Your task =
The answer must consist only of the lines in the records below from the line with "Click the blue bar in status bar" to the line with "The height and width of the screenshot is (1143, 572).", both included, copied word for word with every picture left out.

Material shown =
══════
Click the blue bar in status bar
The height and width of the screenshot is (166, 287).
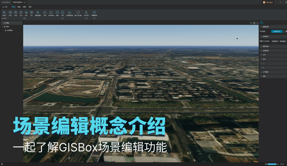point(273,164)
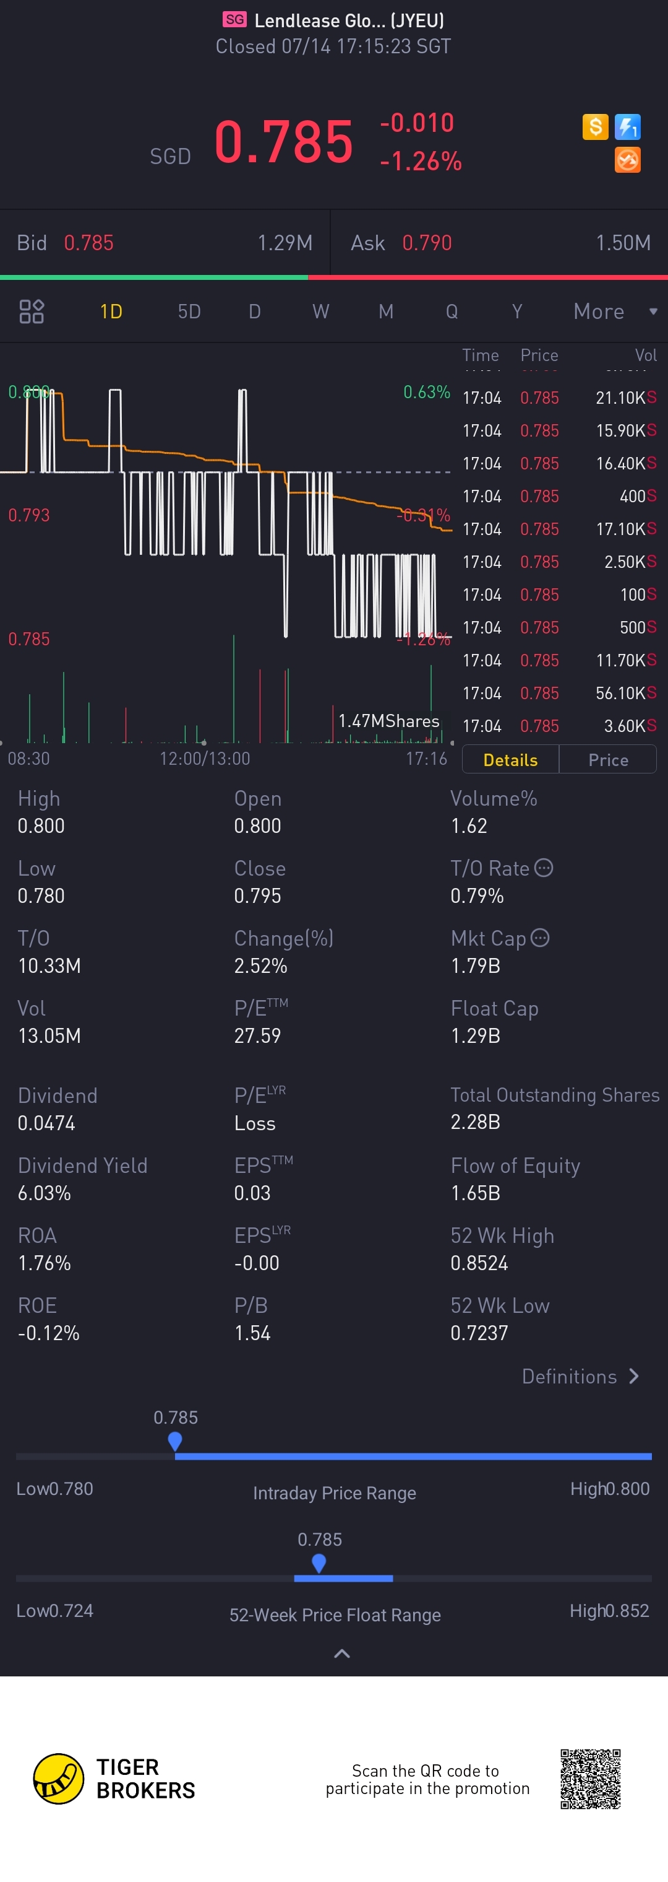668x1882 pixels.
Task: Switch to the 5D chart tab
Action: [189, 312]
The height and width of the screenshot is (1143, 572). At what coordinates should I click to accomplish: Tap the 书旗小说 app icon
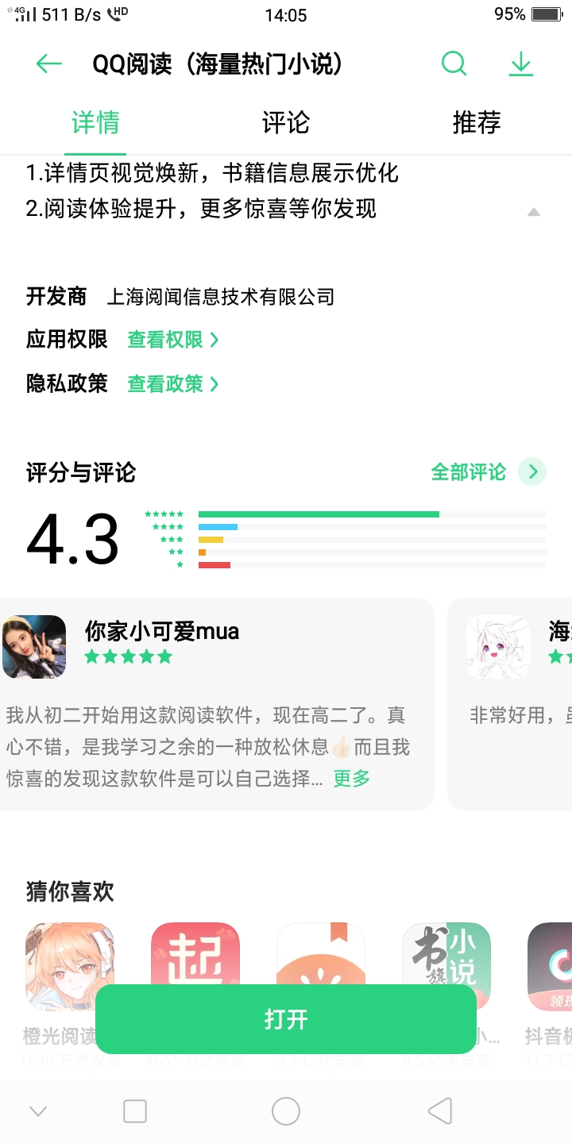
══════
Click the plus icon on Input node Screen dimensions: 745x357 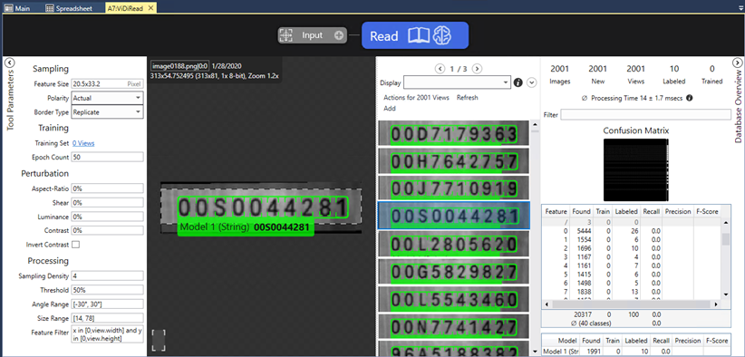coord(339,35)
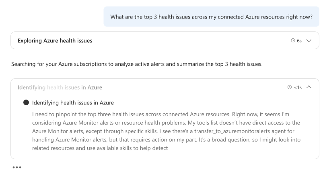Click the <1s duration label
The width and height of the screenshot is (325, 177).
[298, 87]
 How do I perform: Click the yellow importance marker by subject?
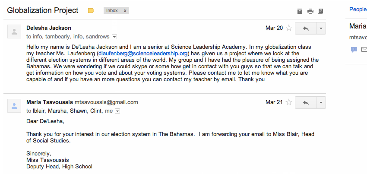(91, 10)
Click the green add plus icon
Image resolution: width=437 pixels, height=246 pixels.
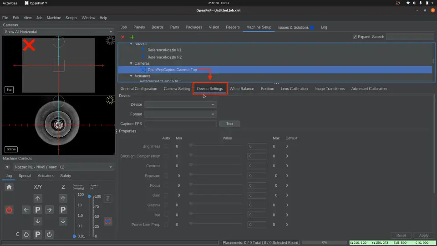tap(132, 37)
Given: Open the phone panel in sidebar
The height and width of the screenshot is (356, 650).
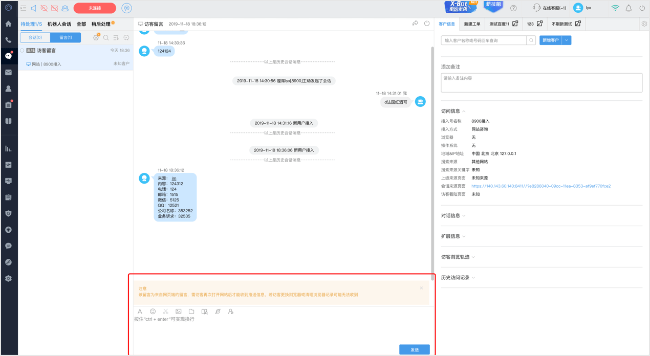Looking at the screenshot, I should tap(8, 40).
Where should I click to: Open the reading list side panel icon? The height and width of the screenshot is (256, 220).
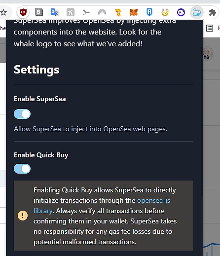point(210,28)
══════
Final answer =
Click the blue bar in status bar
The height and width of the screenshot is (166, 287).
point(273,164)
668x1882 pixels.
Task: Switch to the 5D chart tab
Action: [189, 312]
The height and width of the screenshot is (1143, 572). At what coordinates should I click to accomplish: Tap the 书旗小说 app icon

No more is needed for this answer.